Carlos aprendió lentamente. Así lo hace todo. Pero una vez que lo asimila nunca se olvida. Le pasa con los nombres de cualquiera que conoce. Si le presentas a alguien, no dudes que siempre te preguntará por esa persona. Y lo hace con interés de verdad.

Al aprender a nadar Carlos descubrió un nuevo mundo, un mundo en el que su velocidad y su ritmo son más una ventaja que un trastorno. Carlos disfruta cada brazada porque está ahí y solo ahí. Concentrado en su quehacer, como le gusta. En verano alterna la piscina y el mar, el mar y la piscina. Es su momento. Su madre le observa, siempre desde la orilla, feliz de verle en su medio. 

Va lento cuando todos vamos rápido. Es rutinario cuando el mundo es un caos. Demanda tiempo cuando pocos lo ofrecen"

En la vida Carlos nada contra corriente. Va lento cuando todos vamos rápido. Es rutinario cuando el mundo es un caos. Demanda tiempo cuando pocos lo ofrecen. Y es muy familiar y sociable cuando prima el egoísmo y el individualismo. Sus padres suelen ser conocidos como "los padres de Carlos" y eso les llena de orgullo. Ellos también han ido contra corriente.

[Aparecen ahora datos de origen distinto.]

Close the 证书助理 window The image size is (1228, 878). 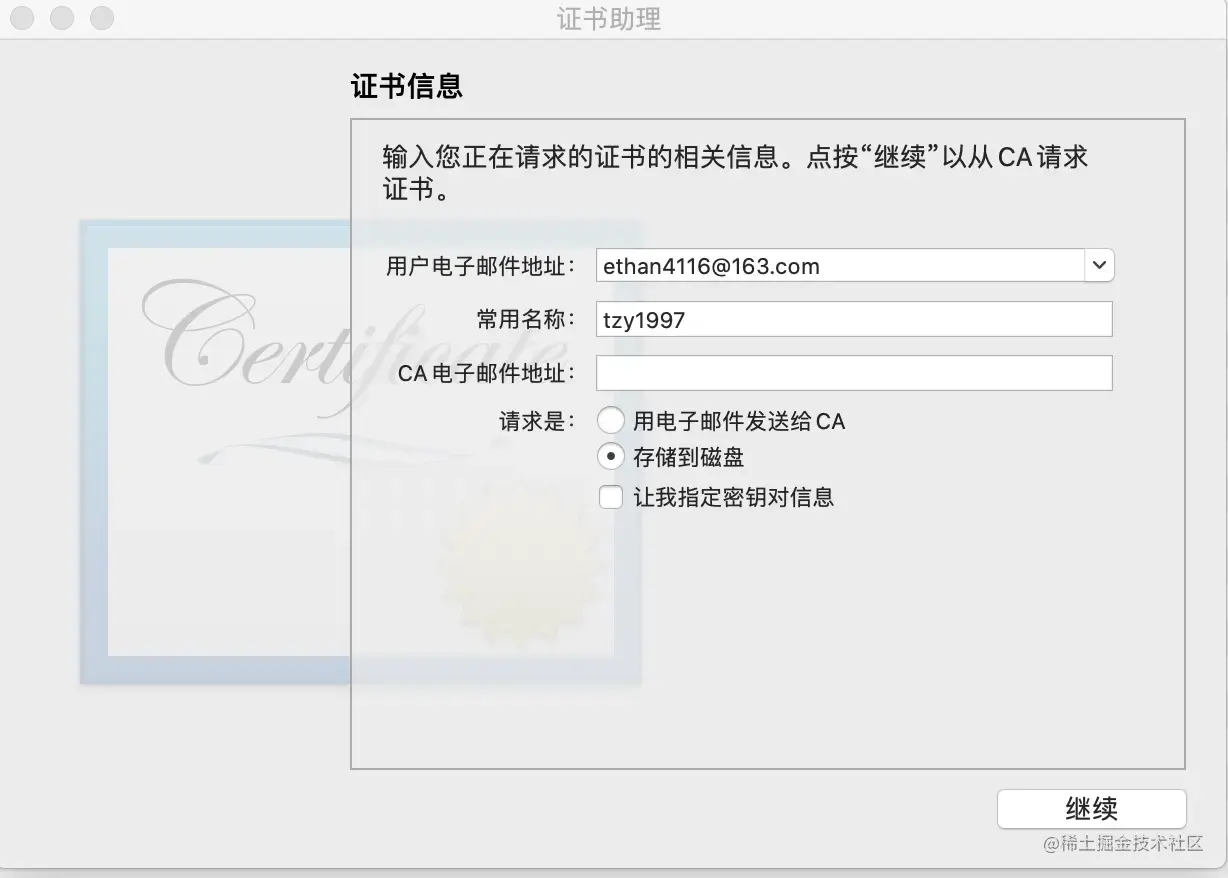[x=22, y=18]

En una época en la que poco se sabía sobre su síndrome aprendieron sobre la marcha y se empeñaron en que Carlos tuviera las mismas posibilidades que sus otros hijos de ser feliz. Diría que las ha aprovechado bien. 

Carlos aprecia mucho que le presten atención y, aunque no le gusta que le lleven la contraria y es cabezota, suele atender a razones. Cuando murió Santiago, a quien llamaba así, no “papá o padre”, temíamos que sufriera un gran bajón. Lo que más le disgustó fue que su madre no quiso preparar un gran funeral con todos sus conocidos. Asimila la muerte mejor que la mayoría. Quería que a Santiago le despidieran todos aquellos que le querían, que eran muchos. Conversé con él para que entendiera que su madre no tenía fuerza para pasar por eso y que ahora la prioridad era ella. Quise pensar que le hice sentir importante, porque lo es, vital para que su madre se recuperase lo antes posible de la pérdida. 

Desde hace un par de años vive de lunes a viernes en una casa con otros compañeros. Tenía que salir de su burbuja familiar. Ha aprendido a compartir el espacio, algo que ya se nos ha olvidado a la mayoría de los adultos. Y no lo lleva siempre bien. En la granja, donde trabaja, este año tuvo problemas con un compañero más joven porque es incapaz de defenderse. Es otra tarea pendiente. Su sobrino Eric, un titán en miniatura, le podrá enseñar. A cambio, Carlos le demostrará que es posible ir contra corriente y salir adelante.